[R] Find inflection points using smooth.spline

Ravi Varadhan rvaradhan at jhmi.edu
Sun Mar 29 16:46:26 CEST 2009


Hi,

Here is another approach:

set.seed(123)
x <- sort(runif(200))
y <- sin(3*pi*x) + rnorm(200, sd=0.1)
smspl <- smooth.spline(x, y)

d2 <- function(x) predict(smspl, x , deriv=2)$y

x <- seq(0, 1, length=500)
plot(x, d2(x), type="l")
abline(h=0, lty=2)

uniroot(f=d2, interval=c(0.1, 0.5))  # first inflection point
uniroot(f=d2, interval=c(0.5, 0.9))  # second inflection point
 

Ravi.
____________________________________________________________________

Ravi Varadhan, Ph.D.

■ ■ ■ ■ ■

*List of tasks*
1/ List each distinct variable name that the post on finding inflection points assigns a value to with the <- operator.
2/ In the post on finding inflection points, which interval is passed to uniroot to locate the second inflection point?

*Given information*
■ ■ ■ ■ ■

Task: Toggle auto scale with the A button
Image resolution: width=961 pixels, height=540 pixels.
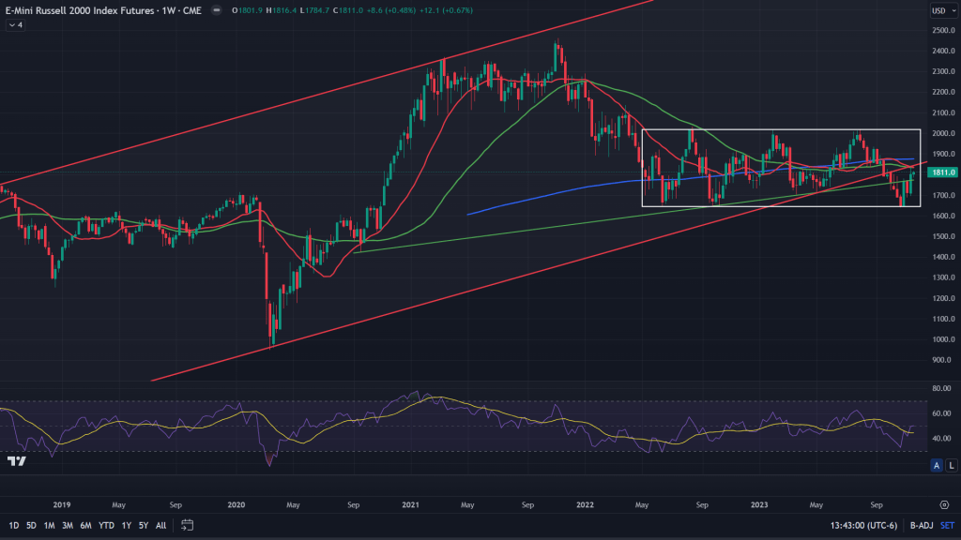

■ ■ ■ ■ ■

*Solutions in order*
1/ x, y, smspl, d2

2/ c(0.5, 0.9)